Like a right Scot, Mr. Stevenson was fond of "our auld ally of France,"
to whom our country and our exiled kings owed so much.
I rather vaguely remember another anecdote. He missed his train from
Edinburgh to London, and his sole portable property was a return ticket,
a meerschaum pipe, and a volume of Mr. Swinburne's poems. The last he
found unmarketable; the pipe, I think, he made merchandise of, but
somehow his provender for the day's journey consisted in one bath bun,
which he could not finish.
These trivial tales illustrate a period in his life and adventures which
I only know by rumour. Our own acquaintance was, to a great degree,
literary and bookish.
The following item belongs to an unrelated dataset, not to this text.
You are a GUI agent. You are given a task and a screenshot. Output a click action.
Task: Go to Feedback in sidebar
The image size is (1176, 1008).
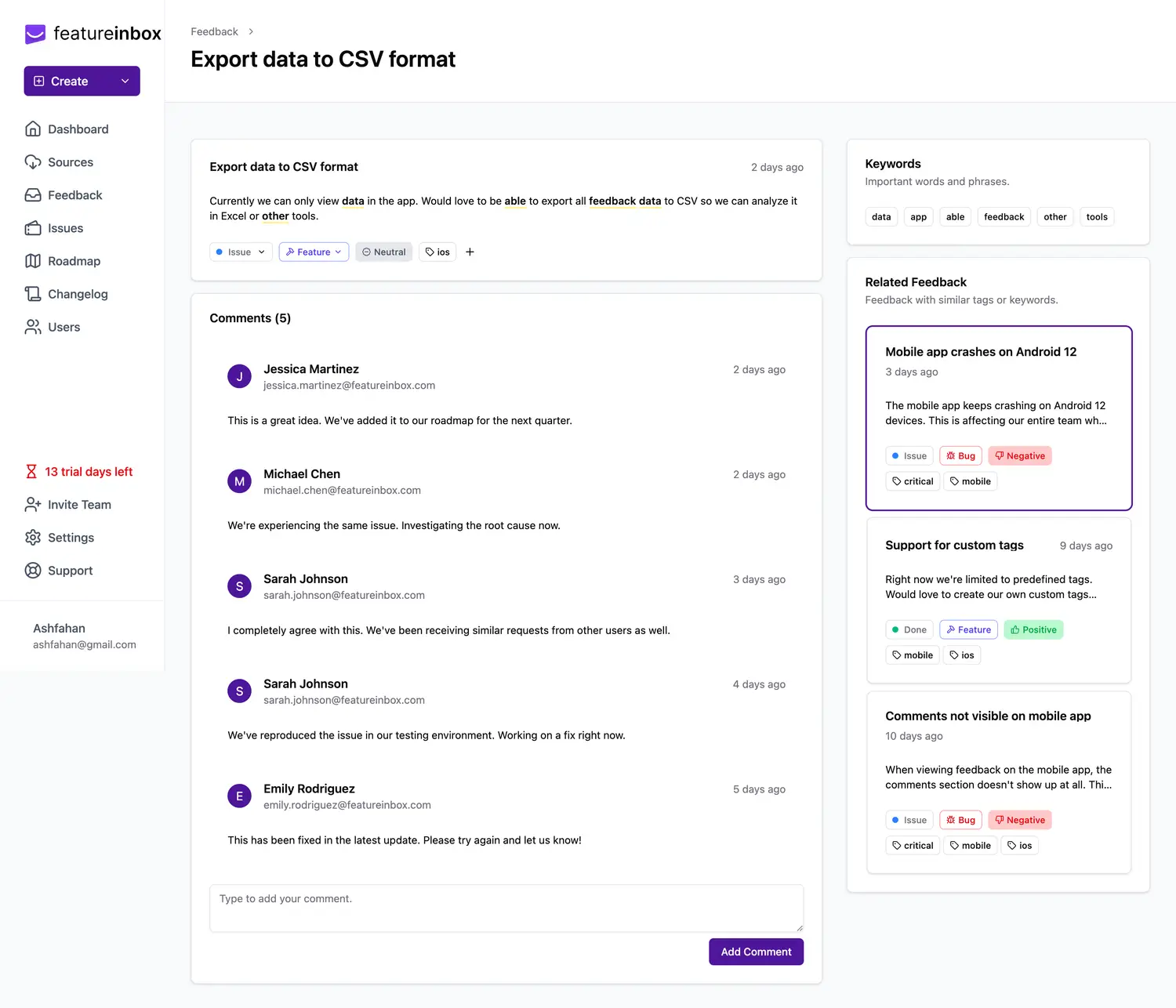[74, 195]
Perhaps it began "with a slight aversion," but it
seemed, like madeira, to be ripened and improved by his long sea voyage;
and the news of his death taught me, at least, the true nature of the
affection which he was destined to win. Indeed, our acquaintance was
like the friendship of a wild singing bird and of a punctual,
domesticated barn-door fowl, laying its daily "article" for the breakfast-
table of the citizens. He often wrote to me from Samoa, sometimes with
news of native manners and folklore. He sent me a devil-box, the "luck"
of some strange island, which he bought at a great price. After parting
with its "luck," or fetish (a shell in a curious wooden box), the island
was unfortunate, and was ravaged by measles.